### WORK TO BE COMPLETED
Quote, word for word, the part of the report below on how long the COVID-19 virus survives on surfaces that opens with the words containing "Researchers at Australia’s" and closes with "in Virology Journal.".

(TEXT PASSAGE begins)

MELBOURNE (Reuters) – The virus that causes COVID-19 can survive on banknotes, glass and stainless steel for up to 28 days, much longer than the flu virus, Australian researchers said on Monday, highlighting the need for cleaning and handwashing to combat the virus.

Researchers at Australia’s national science agency, CSIRO, found that at 20 degrees Celsius (68 degrees Fahrenheit) the SARS-COV-2 virus remained infectious for 28 days on smooth surfaces such as plastic banknotes and glass found on mobile phone screens. The study was published in Virology Journal.

By comparison, Influenza A virus has been found to survive on surfaces for 17 days.

CSIRO’s research involved drying virus in an artificial mucus on a range of surfaces at concentrations similar to samples from COVID-19 patients and then extracting the virus after a month.

Experiments done in controlled laboratory environments at 20, 30 and 40 degrees C showed that the survival time declined as the temperature increased.

“Establishing how long the virus really remains viable on surfaces enables us to more accurately predict and mitigate its spread and do a better job of protecting our people,” CSIRO Chief Executive Larry Marshall said in a statement.

Proteins and fats in body fluids can also sharply increase virus survival times.

(TEXT PASSAGE ends)
(EXTRACTED MATERIAL begins)

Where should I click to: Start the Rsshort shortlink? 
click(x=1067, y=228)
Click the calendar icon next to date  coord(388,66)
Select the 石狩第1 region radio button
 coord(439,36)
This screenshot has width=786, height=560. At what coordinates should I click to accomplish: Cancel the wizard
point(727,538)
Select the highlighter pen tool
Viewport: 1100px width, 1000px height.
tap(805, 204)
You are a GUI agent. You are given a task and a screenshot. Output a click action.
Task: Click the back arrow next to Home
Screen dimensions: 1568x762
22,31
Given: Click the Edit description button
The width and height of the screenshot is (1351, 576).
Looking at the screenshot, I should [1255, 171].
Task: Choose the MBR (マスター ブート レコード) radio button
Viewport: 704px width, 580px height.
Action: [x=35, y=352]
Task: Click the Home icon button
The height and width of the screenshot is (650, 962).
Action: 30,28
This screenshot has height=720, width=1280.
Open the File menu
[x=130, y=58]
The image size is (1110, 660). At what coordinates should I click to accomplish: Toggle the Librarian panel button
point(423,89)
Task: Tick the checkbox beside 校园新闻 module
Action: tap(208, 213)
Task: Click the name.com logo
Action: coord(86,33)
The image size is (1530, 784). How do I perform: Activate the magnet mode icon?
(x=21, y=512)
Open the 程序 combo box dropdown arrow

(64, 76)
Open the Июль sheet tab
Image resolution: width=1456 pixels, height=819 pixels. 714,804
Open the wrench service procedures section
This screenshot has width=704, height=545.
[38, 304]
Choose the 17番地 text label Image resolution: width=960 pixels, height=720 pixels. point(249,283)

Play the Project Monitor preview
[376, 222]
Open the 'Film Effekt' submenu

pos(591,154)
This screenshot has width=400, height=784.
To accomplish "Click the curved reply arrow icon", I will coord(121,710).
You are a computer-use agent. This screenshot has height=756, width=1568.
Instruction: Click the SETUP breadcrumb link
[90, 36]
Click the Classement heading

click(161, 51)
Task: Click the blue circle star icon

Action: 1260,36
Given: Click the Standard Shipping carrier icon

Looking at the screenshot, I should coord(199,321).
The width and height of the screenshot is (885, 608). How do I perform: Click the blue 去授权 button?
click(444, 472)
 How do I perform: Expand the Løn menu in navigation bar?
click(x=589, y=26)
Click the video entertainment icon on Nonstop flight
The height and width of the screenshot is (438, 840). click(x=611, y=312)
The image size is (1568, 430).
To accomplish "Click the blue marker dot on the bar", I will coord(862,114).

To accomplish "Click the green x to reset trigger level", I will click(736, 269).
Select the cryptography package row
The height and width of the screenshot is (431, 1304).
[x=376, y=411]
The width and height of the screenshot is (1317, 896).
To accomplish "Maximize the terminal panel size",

(EXTRACTED MATERIAL ends)

### EXERCISE RESULT
Researchers at Australia’s national science agency, CSIRO, found that at 20 degrees Celsius (68 degrees Fahrenheit) the SARS-COV-2 virus remained infectious for 28 days on smooth surfaces such as plastic banknotes and glass found on mobile phone screens. The study was published in Virology Journal.